A amizade é intimidade centrada na reciprocidade para uma edificação comum e ajuda mútua. Alguns autores medievais chegaram a referir à amizade o discurso de S. João sobre o amor: “Quem permanece na amizade permanece em Deus e Deus nele” ( cf. Alredo di Rievaulx, L ‘Amicizia spirituale, Milão, 1996, 130). A amizade portanto, não é egoísmo a dois, mas remete á comunhão trinitária. A amizade pura é uma imagem da amizade original e perfeita, aquela da Trindade, essência mesmo de Deus. “Pode-se pensar que a amizade pura, de intimidade e ternura, contenha como a caridade, algo similar a um sacramento” (Simone Weil, Láttesa di Dio, Milão, 1996, 155 – 156). A felicidade está articulada com aquilo que o dinheiro não compra, e a amizade é uma delas.
Meus queridos presbíteros, Jesus quer ter esta amizade profunda, pura, cheia de ternura para com cada um de nós. Mas nós queremos, uma amizade assim, com Ele? Estamos sabendo dizer sim a esta oferta maravilhosa de amizade? Ou achamos que é muito para nós o que Ele oferece? Que não daremos conta de termos um amigo assim? Exigente?
Talvez meus caros padres, seja necessário experimentar uma amizade humana, entre nós, ter um amigo de verdade, fazer uma experiência de amizade profunda, com um colega presbítero de preferência, para, a partir desta experiência, assumir a amizade com Cristo. Viver a amizade com nosso amigo, colocando Jesus como paradigma e meta a ser alcançada juntos, na amizade. Em um mundo individualista isto é um testemunho e profecia do Reino.

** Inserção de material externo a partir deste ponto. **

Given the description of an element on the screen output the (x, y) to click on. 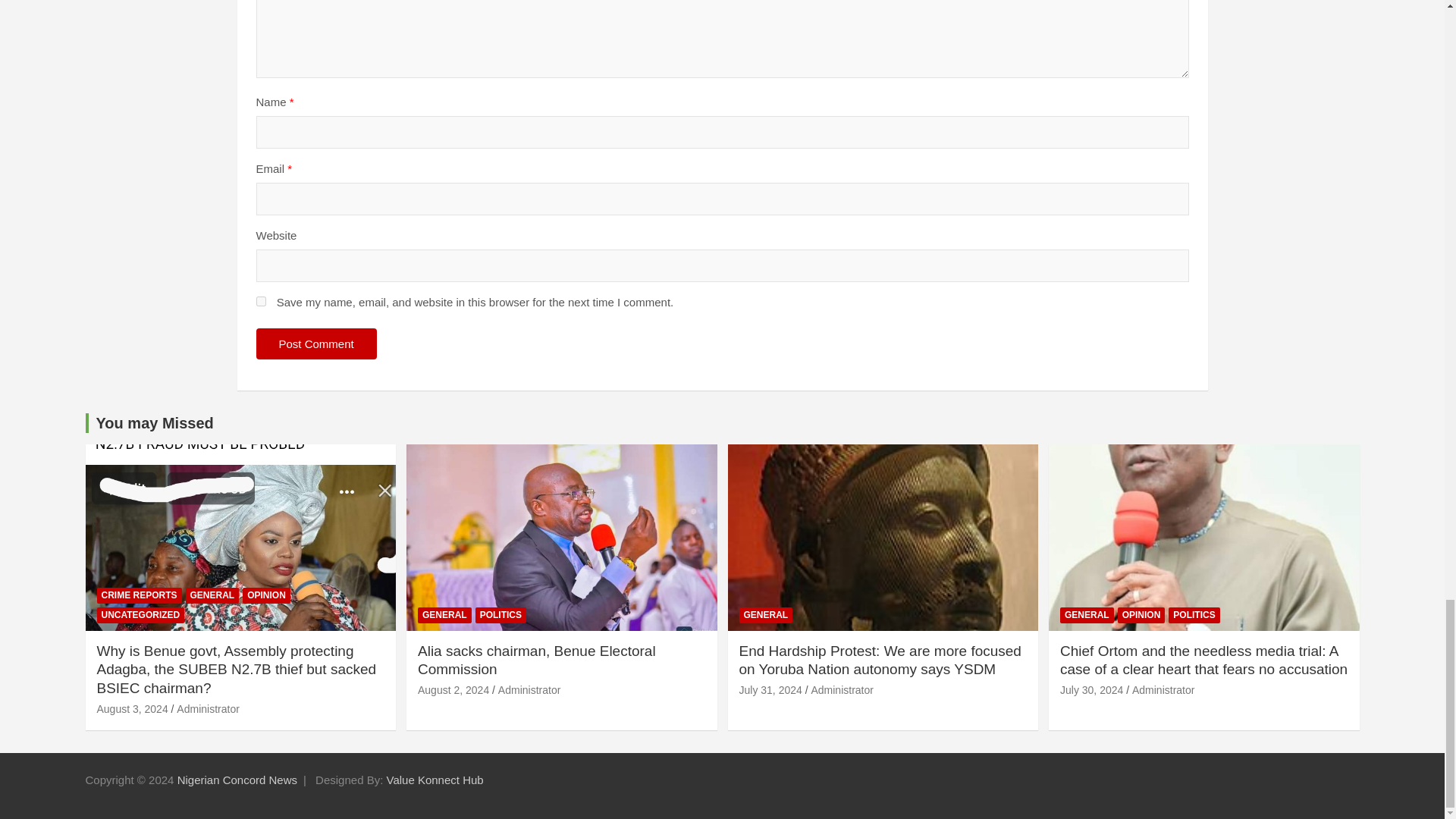
CRIME REPORTS (139, 595)
August 3, 2024 (132, 708)
You may Missed (154, 422)
UNCATEGORIZED (140, 615)
Post Comment (316, 343)
GENERAL (444, 615)
Alia sacks chairman, Benue Electoral Commission (536, 660)
OPINION (266, 595)
GENERAL (213, 595)
yes (261, 301)
Post Comment (316, 343)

Exorto vocês a serem amigos entre vocês, mas também a terem um amigo de verdade. Uma amizade profunda, espiritual, íntima e terna, com outro colega presbítero. Só um padre entende outropadre. Esta será certamente uma experiência que abrirá as portas para a união com Cristo. Fomos tão alertados contra os perigos das “amizades particulares”, que eliminamos de nossa vida, a possibilidade de uma amizade verdadeira, e nos contentamos somente com colegas e companheiros. Que pena?
Somos humanos e aprendemos com as experiências humanas entre nós. O Filho de Deus quis ter amigos na sua humanidade e partilhou com eles sua divindade. Ele não teve medo de confiar, arriscar a ter um amigo, vivendo até nisso a sua kénosis. Peça a Deus esta amizade, porque ela é dom de Deus, e quando ela aparecer não perca a oportunidade. Tenha coragem de ter um amigo! Isto será uma força tremenda na vivência de sua vocação presbiteral.
Que Jesus hoje reforce em nós a graça de nossa unção, para amá-lo na Palavra Proclamada, na Eucaristia celebrada e no amigo que Ele nos deu ou dará. E a partir daí sermos profetas do seu Reino de fraternidade universal. Amém.